Start of PAGE EXCERPT

Whether or not to use a broker is a matter of personal preference. However, if you decide a broker is the right choice for you, it is important to shop around for the best broker for your needs. The one offering the cheapest fee may not be the best at finding you the best remortgage product. You need to weigh the cost of the broker against what he can offer to ensure you get the best value for your dollar.

Just Say No: Protect Yourself from the Hard Sell

Once you get into the remortgage process, you may be faced with the "hard sell" on a few key features. This may happen whether you work with a bank or a broker, since both may benefit from their ability to sell you the extras that often accompany a mortgage loan. While some of these additional features are good, and even necessary, with a mortgage loan, that doesn't mean you necessarily have to settle for the product and price offered by your lender. These additional features include:

  • Building Insurance – Yes, you need to have your property insured to get your mortgage approved. The finance company or bank wants to know the property they are taking as collateral is properly protected against fire, flood or other types of damage that could affect the overall value. The mortgage company will probably have an insurance package ready to sell you at the same time you receive your remortgage. While this is an option, you may be able to get your building insurance from another source at a better price. It pays to shop around for this protection before you begin searching for a remortgage to give yourself some leverage against the hard sell.

End of PAGE EXCERPT
Start of DATASET EXTRACT

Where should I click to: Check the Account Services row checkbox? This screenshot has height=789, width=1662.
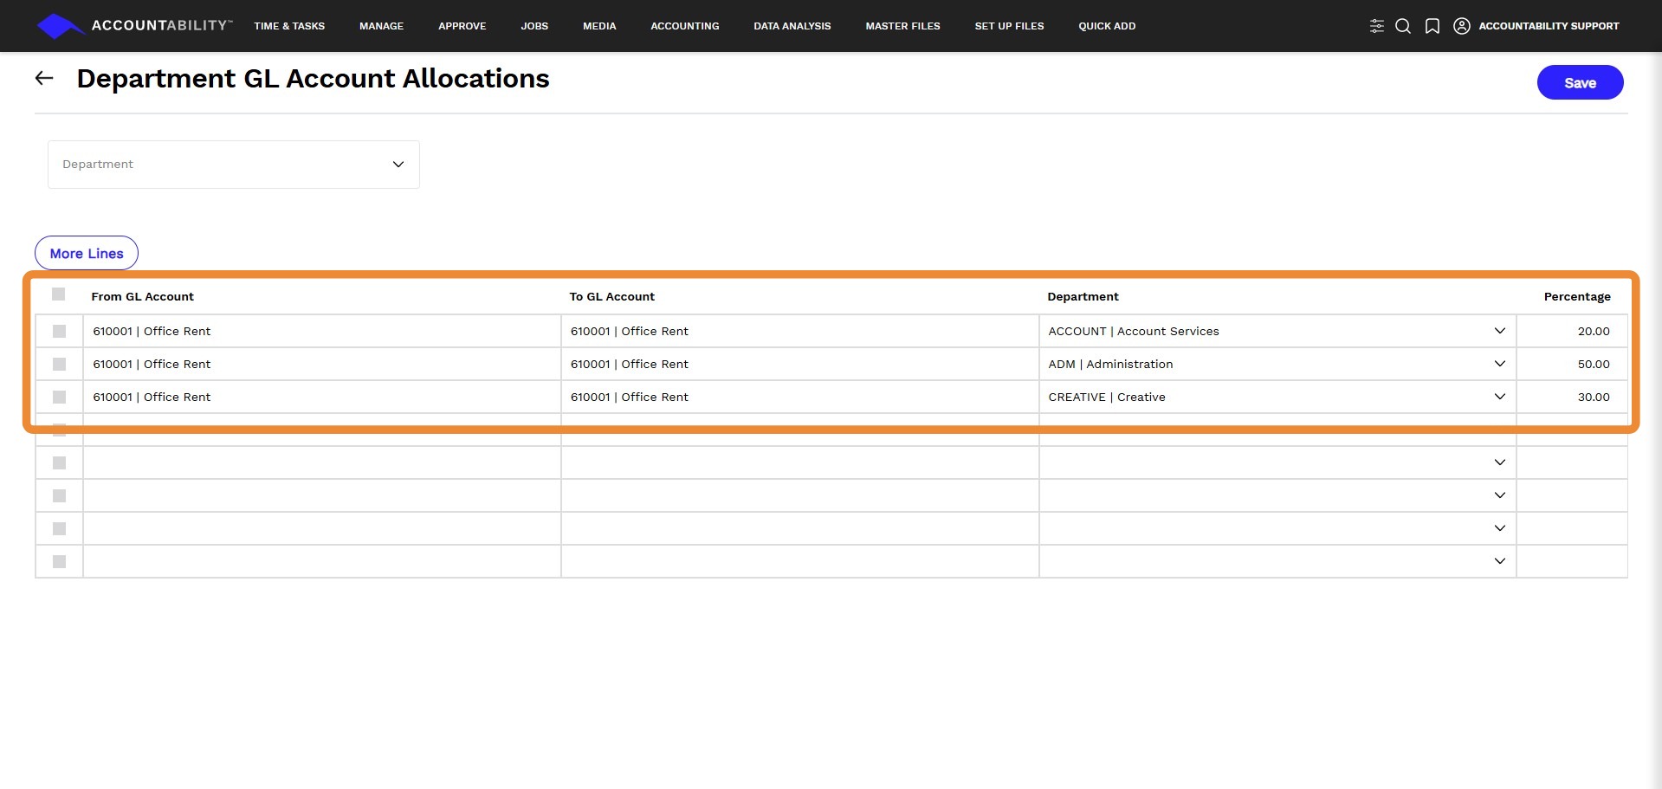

End of DATASET EXTRACT

WORK TO BE COMPLETED: Reproduce the remortgage passage word for word, from "Whether or not" up to and including "for your dollar.". Work from the remortgage passage alone.

WRITTEN ANSWER:
Whether or not to use a broker is a matter of personal preference. However, if you decide a broker is the right choice for you, it is important to shop around for the best broker for your needs. The one offering the cheapest fee may not be the best at finding you the best remortgage product. You need to weigh the cost of the broker against what he can offer to ensure you get the best value for your dollar.